My Standup Family: Swarming

I work in a fast-paced environment where everyone on the team is assigned several tasks to be accomplished in an allotted time. Many of these tasks are complex, but everyone on the team is a skilled, experienced professional and we do a great job of meeting our individual commitments. Except when we don’t. Sometimes things go wrong. Sometimes a system crashes. Sometimes something that was thought to be easy ends up being complicated. Sometimes someone with a critical task gets sick (or their child gets sick). Sometimes something doesn’t work and nobody knows why. Sometimes during the daily standup someone reports being blocked. When we encounter these problems, we swarm.

Usually swarming begins by getting everyone on the core team into a [virtual] room. If other expertise is required, we will pull in other people. Solving the problem is what is important–I never hear blaming or see finger pointing. Solving the problem becomes everyone’s priority. We all help. Even as we divide out work to reach a solution, we typically keep the video conference going even though people may leave awhile for things like dinner or putting kids to bed. Sometimes we shuffle around assigned tasks so that we can have the right people focused on the problem. Having everyone on the team swarm together takes time and effort, and it certainly isn’t a sustainable pace, but when we solve the problem we all share in the sense of accomplishment (and relief).

My family also swarms. We don’t gather together to fix a “defect” or implement a “business requirement,” rather we swarm together to support an individual. Here’s an example of how we swarm together.

A couple weeks ago my wife bemoaned having married me because, having taken on my last name, it moved her significantly forward in the alphabet. Even though it was only the second week of the term she had to put together a project worth a quarter of her grade (the presentation dates were assigned by last name so had she kept her maiden name she would have had three more weeks). This presentation was on top of the regular coursework and of course she still had to work at her job and do the myriad of things she does to run our home. All of the research got completed and the project was in the works, but my wife expressed during our family standup that the submission deadline was looming and she was stressed. So we swarmed.

In this case “swarming” meant planning and following through how we could support my wife. Dividing out pieces of her project wasn’t a viable option because of the concept of academic integrity, but we could support her in other ways.

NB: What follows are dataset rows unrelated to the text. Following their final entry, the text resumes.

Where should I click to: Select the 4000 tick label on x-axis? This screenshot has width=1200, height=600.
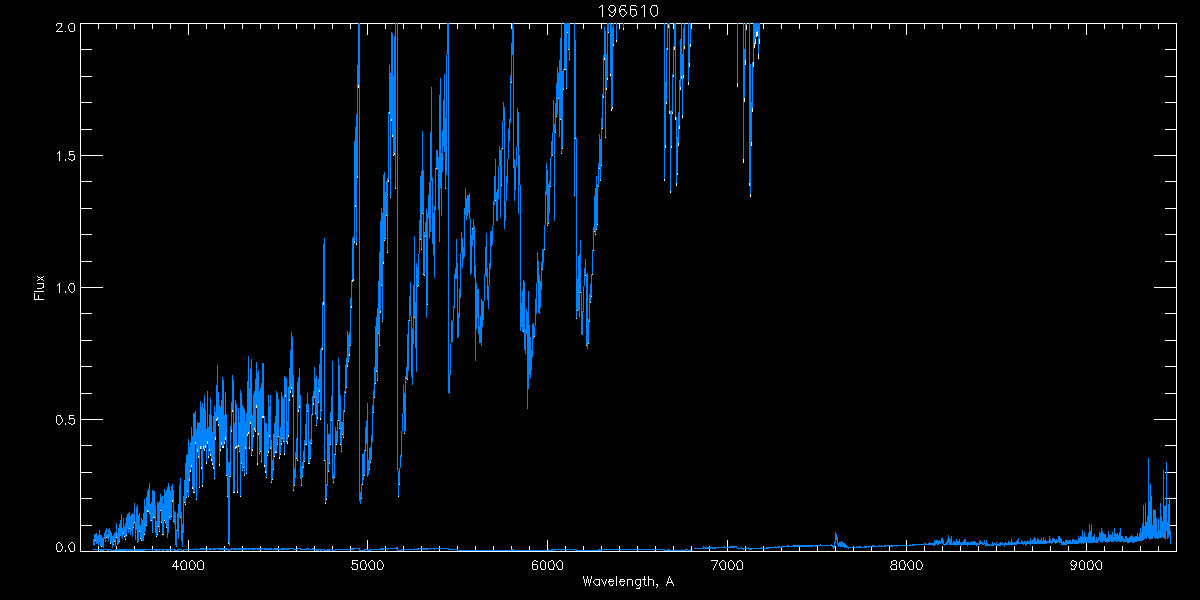tap(188, 565)
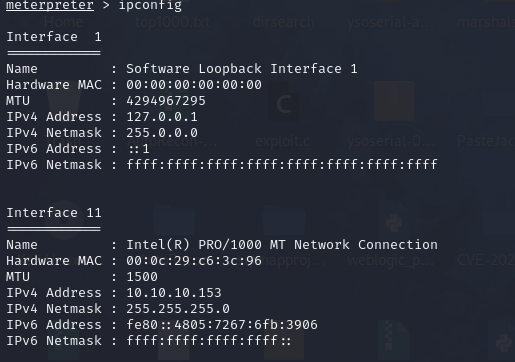Click the ipconfig command text
Screen dimensions: 515x362
150,5
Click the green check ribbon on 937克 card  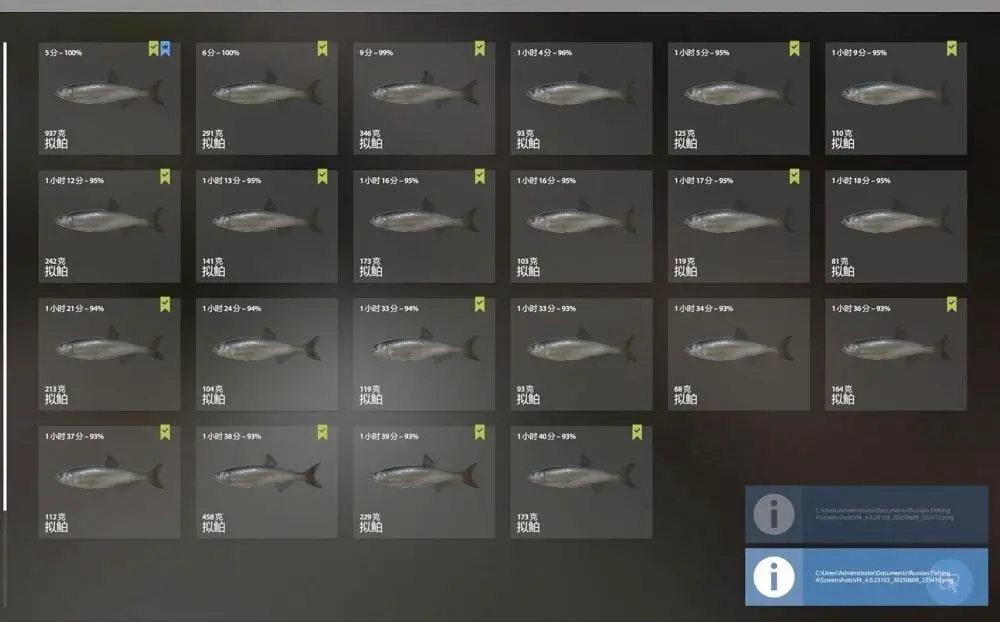(x=154, y=48)
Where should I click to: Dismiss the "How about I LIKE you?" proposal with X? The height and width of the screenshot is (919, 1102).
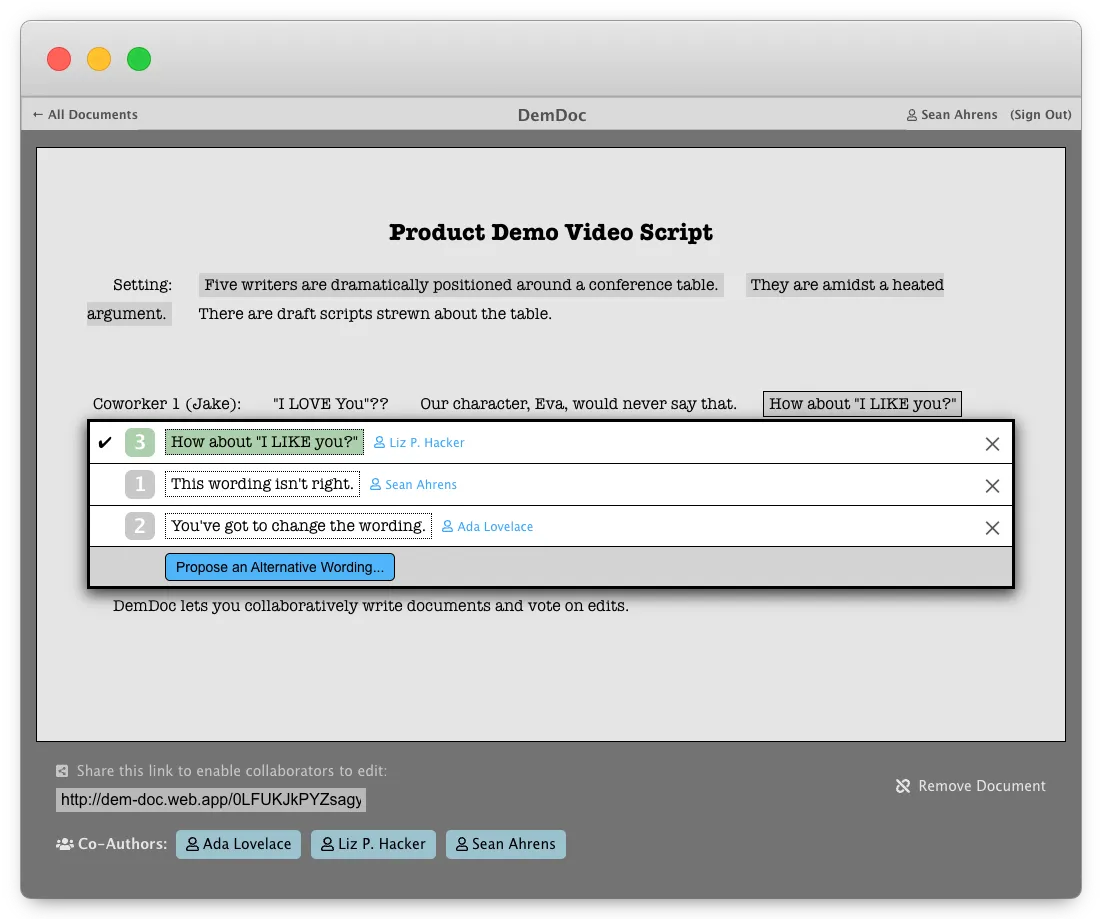pos(991,444)
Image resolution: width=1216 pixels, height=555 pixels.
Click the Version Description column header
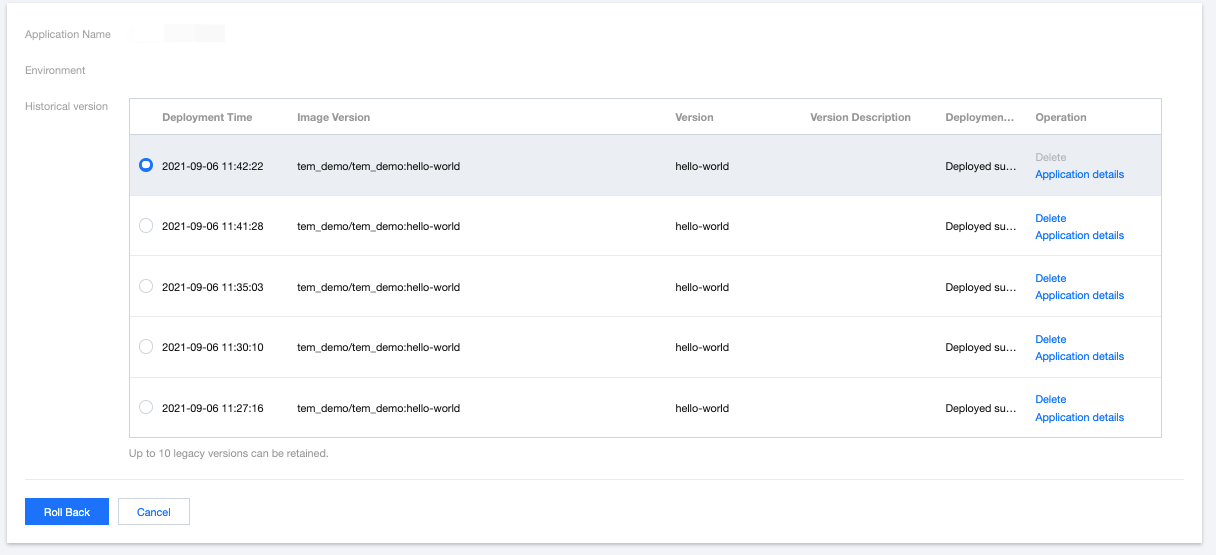pyautogui.click(x=860, y=117)
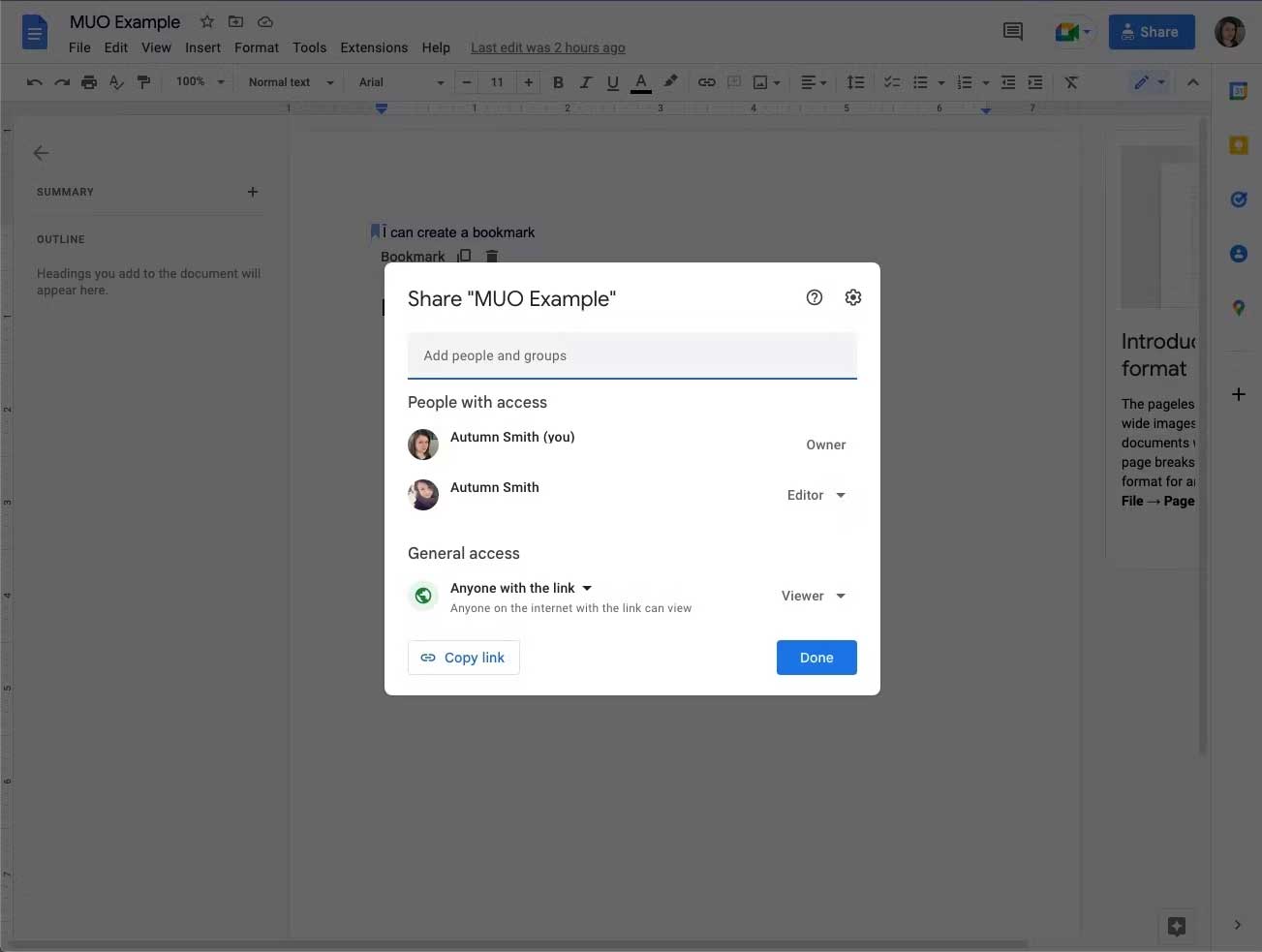
Task: Click the Add people and groups field
Action: coord(631,355)
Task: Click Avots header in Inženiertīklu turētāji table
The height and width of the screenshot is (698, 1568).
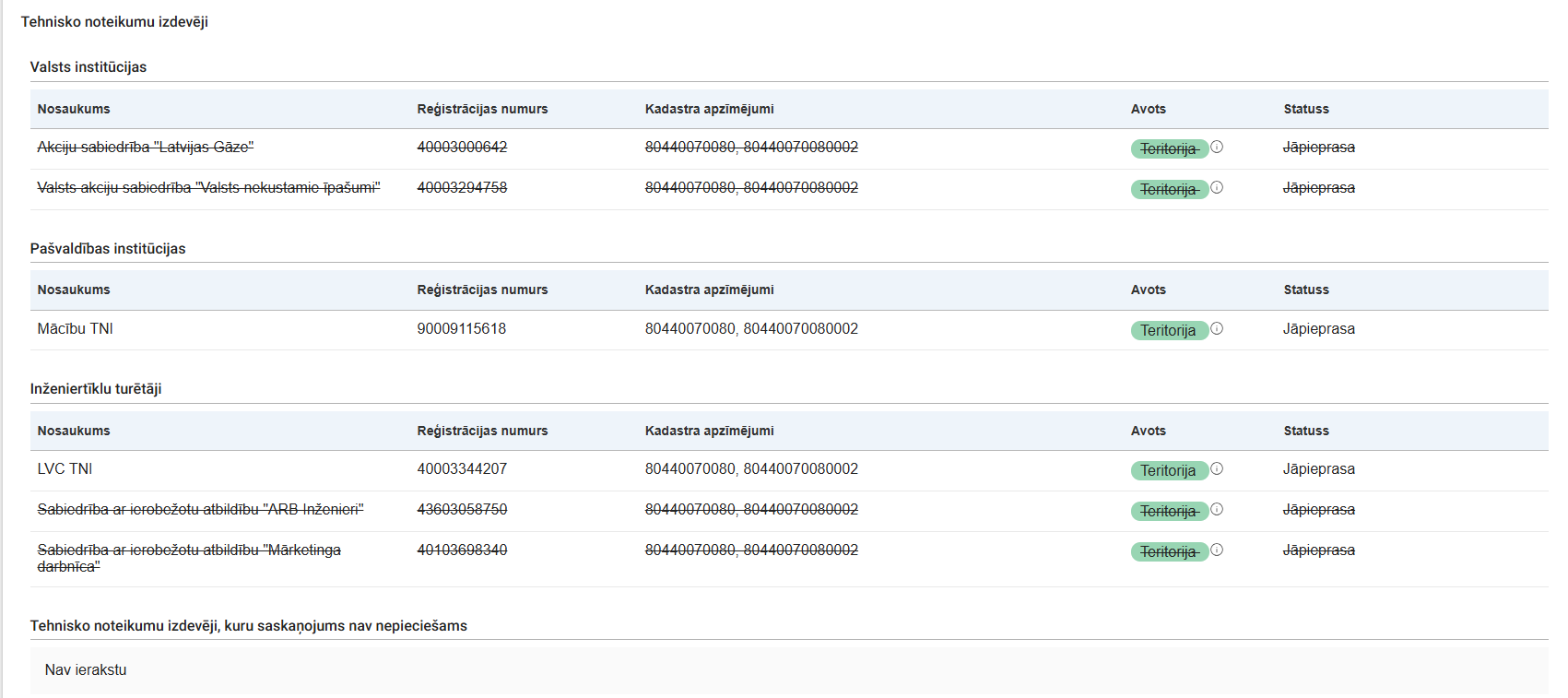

The next evening, the kids made dinner. My daughter made bacon (she learned how to make it in the oven from an online video) and also a fruit salad. Boy#2 made scrambled eggs. Boy#3 made toast. My main contribution was cracking the eggs (I can do two at a time). My wife was able to come down, eat dinner quickly with the family, and get back to her schoolwork. After dinner the kids took care of the cleanup (which they usually do anyway).

Part of the project required my wife to use a specific piece of software and this created difficulty. We are mostly a Linux household (including my wife’s laptop) and the software was Windows or Mac only. Fortunately Boy#1 does have a Windows laptop so he and I cleared some space on my disheveled desk and he set the laptop up with mouse, headset, etc. so that she had an environment in which to work.

“Quiet” is not an appropriate word to describe my home. My kids take various music lessons and thus regularly practice piano, saxophone, trombone, or clarinet not to mention the more casual strumming of a ukulele, banging on a drum, or causing odd noises to emanate from my father’s old trumpet. There are also various loud communications, chases, squabbles, and bouts of laughter. The project presentation needed to be recorded meaning background noise was frowned-upon. During the time my wife was “on air”, the family quieted down a few notches, kept activity to the other end of the house, and refrained from conflict.

After our family standup that evening, one of the boys tucked in the girl child while I provided my wife with technical support. The boys found quiet ways to pass the time before going to bed. My wife finished up and submitted her assignment a couple hours before the 11:59pm deadline.

There are many other examples of our family swarming to help each other, but this is a recent one and I like how it shows the kids being involved in family success. I’m proud of my wife earning a perfect score on her project. I’m proud of my standup family swarming to support her.

My Standup Family: Remote

Last October I described how my family started including a daily standup as part of our nighttime routine. This works great when everyone is home, but that’s not always possible. Occasionally I travel for work such as to Chicago last November and Florida last month. But just because we were geographically separated doesn’t mean I couldn’t participate in the family standup–again I looked to how things function for my work team standups.

Everyone on my team works in a different place; mostly we work from home. Of the four members on my core team, we are spread out in three different timezones and four different states. In order for us to have our daily standup, we utilize video conferencing technology which allows us to communicate verbally and with facial expressions and we can also use screen sharing so that we can all see the same thing. Another important factor taken into account is finding a time that works for all of us–my teammates are kind enough to not schedule anything at “o dark thirty” my time and we also take care not interfere with anyone’s family responsibilities such as picking up children from school.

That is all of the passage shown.